(Stored items)
******
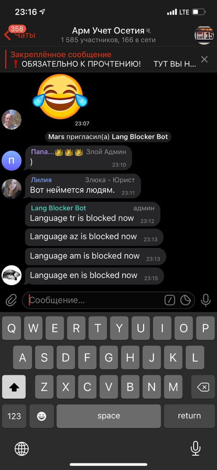Viewport: 217px width, 470px height.
Task: Dismiss the pinned message banner
Action: pyautogui.click(x=204, y=59)
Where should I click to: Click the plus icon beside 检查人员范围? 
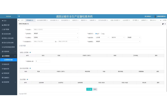point(30,52)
******
GOAL OF THE EXERCISE: Give back exactly the lines from the one with "Where should I" through the end of the records above, inclusive, and omit any pictures.

RESULT:
Where should I click to: Click the plus icon beside 检查人员范围? 
point(30,52)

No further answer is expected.